Design/methodology/approach
In an experimental study, participants (male=89; female=121) were shown one of three videos of an actor, as leader, using three positive hand gestures, three defensive hand gestures, and no hand gestures, which have not been previously operationalized (and were grouped arbitrarily by the experimenter). Three hypotheses were tested using a 3×2 ANOVA (by group and gender) for main and interactional effects.
Findings
The independent variable, positive hand gestures (M=2.4), was perceived by participants as more immediate than the other two independent variables, defensive hand gestures (M=−19.2) or no hand gestures (M=−21.6). Analysis of data indicate that participants perceived leaders with no hand gestures and defensive hand gestures to be distant or non-immediate and the leader with positive hand gestures to be more immediate or attractive.

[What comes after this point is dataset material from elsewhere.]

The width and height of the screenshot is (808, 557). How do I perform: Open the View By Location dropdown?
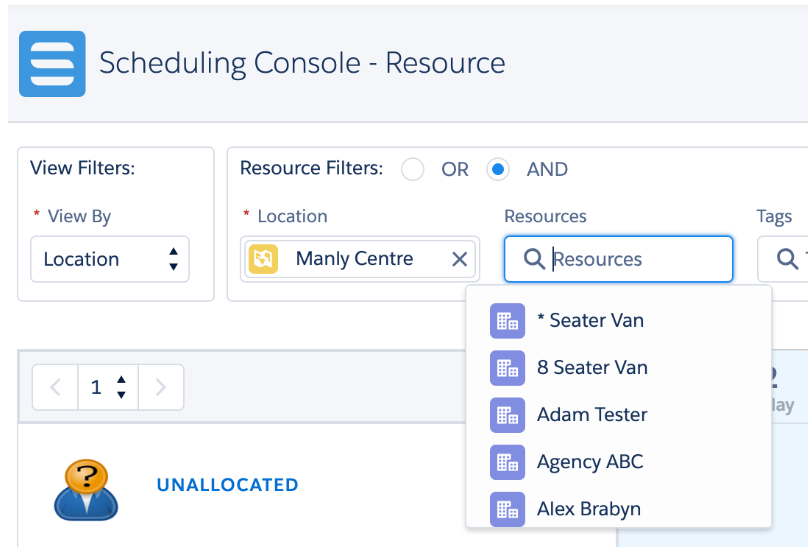[x=109, y=259]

Research limitations/implications
This study is limited as a pilot study establishing differences between specific hand gestures for the first time.
Practical implications
The research provides initial evidence that the hand gestures arbitrarily defined as “positive” create more immediacy between the followers and the leader than usage of “negative” gestures and no gestures.
Social implications
The current research can act as a motivator for leaders to fast forward relationships with followers through the use of specific hand gestures.
Originality/value
The results suggest the possibility that some hand gestures are more effective than others.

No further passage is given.